L' architecture éphémère n'est apparue que récemment dans le champ de l'histoire de l'art. Les historiens ne se préoccupaient autrefois que des réalisations durables. Ils étaient tributaires en cela des théoriciens classiques pour lesquels l'art de l'architecte a, par excellence, vocation à l'éternité, son but premier étant de faire passer à la postérité la gloire du mécène. Bâtir pour un jour a donc quelque chose de choquant : Sully condamne dans les Royales Œconomies d'Estat ces « magnificences qui s'écoulent incontinent de l'usage et de la mémoire ». Pourtant, cette pratique est attestée aux époques et dans les sociétés les plus diverses comme une des constantes de la culture.

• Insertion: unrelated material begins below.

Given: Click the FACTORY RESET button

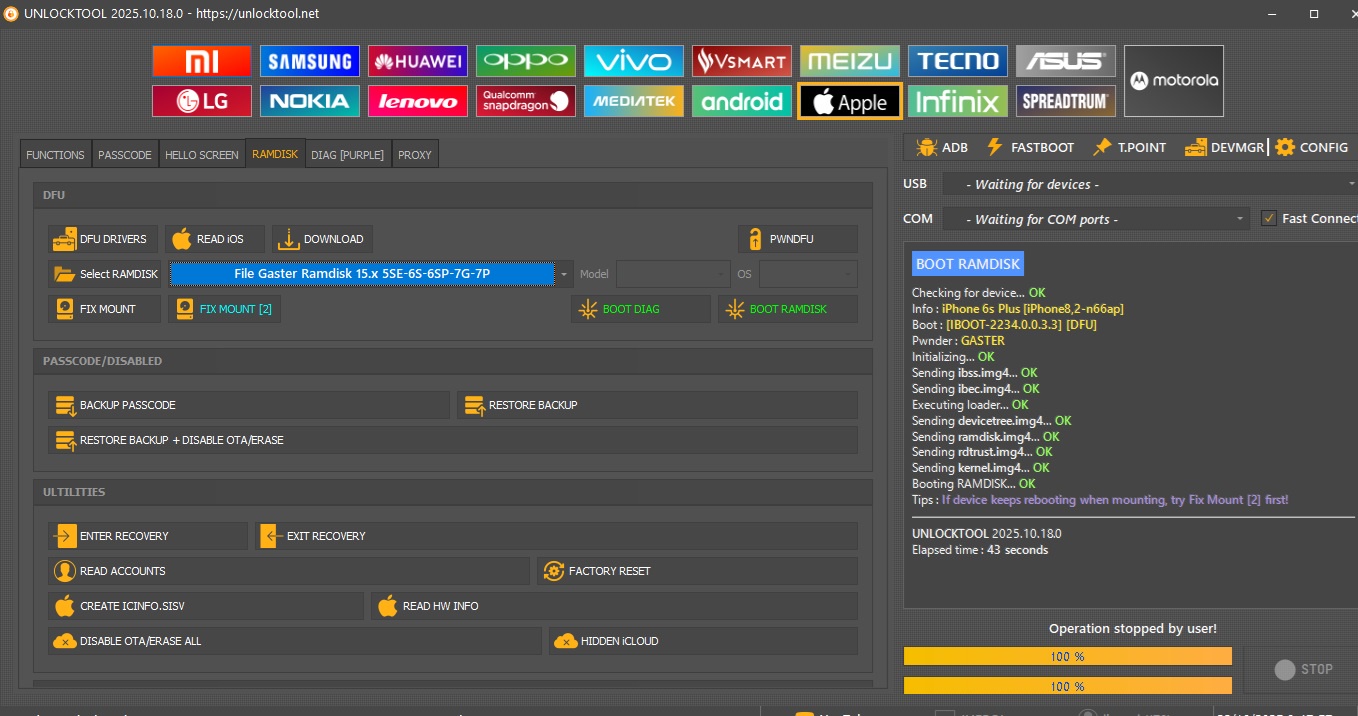Looking at the screenshot, I should [697, 571].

Au même titre que l'architecture non bâtie, l'architecture éphémère nous paraît former un genre distinct au sein de la création architecturale. On la définira moins d'après le laps de temps qui lui est accordé et qui peut varier de quelques heures à quelques années que d'après les intentions de ses créateurs. Deux points sont alors essentiels. Le premier est l'absence d'impératifs de solidité, d'où le choix de matériaux périssables et de techniques de construction propres. Le second serait paradoxalement l'opposition au provisoire : l'architecture éphémère n'est pas un pis-aller en attendant autre chose, c'est une structure qui existe pour elle-même, le temps que quelque chose se passe. Elle apparaît alors comme fondamentalement liée à la fête, c'est-à-dire à la fois au rituel et au ludique. C'est ce que nous nous efforcerons de montrer à travers les grands moments de l'histoire de chaque type.

Les historiens des fêtes ont d'abord indiqué l'ancrage primitif, rituel et dépourvu de finalités esthétiques, d'une pratique dont le développement dans l'Occident moderne coïncide avec l'intervention de l'architecte. Les travaux des historiens de l'architecture sont plus récents et monographiques. Il n'existe pas, à notre connaissance, d'étude d'ensemble sur la question. Nous ne pourrons donc que poser quelques jalons dans un domaine fort peu exploré encore : le domaine des rapports – de complémentarité ou de rivalité – entre l'architecture éphémère et l'architecture durable.

Architecture éphémère et temps d'exception

Huttes rituelles

Dans le monde gréco-romain, lors de certaines fêtes à caractère initiatique (fête des Dioscures à Élatée, fête de Déméter et Perséphone, bacchanales, fêtes des frères arvales à Rome...), banquets, danses et cérémonies rituelles avaient lieu sous des huttes de roseaux construites à cette occasion et détruites aussitôt la fête finie. Pour la fête des Tentes, les rites mosaïques exigent que chaque famille construise une hutte – sur le toit de la maison, par exemple –, et y vive tout le temps de la fête. Les commentateurs modernes rattachent cette fête d'automne aux cérémonies rituelles marquant les vendanges et la nouvelle année chez les peuples sémites occidentaux. Ces constructions éphémères apparaissent donc liées aux « rites de passage », de renaissance et de renouvellement, bien connus des ethnologues. Pour ces peuples urbanisés ou semi-urbanisés, dotés d'une architecture plus durable et élaborée, la hutte primitive représente un souvenir des premiers ancêtres. Y vivre, c'est séjourner dans le temps mythique, favoriser l'« éternel retour » au point de départ et à la pureté originelle, mais aussi délimiter une aire sacrée hors de l'espace profane.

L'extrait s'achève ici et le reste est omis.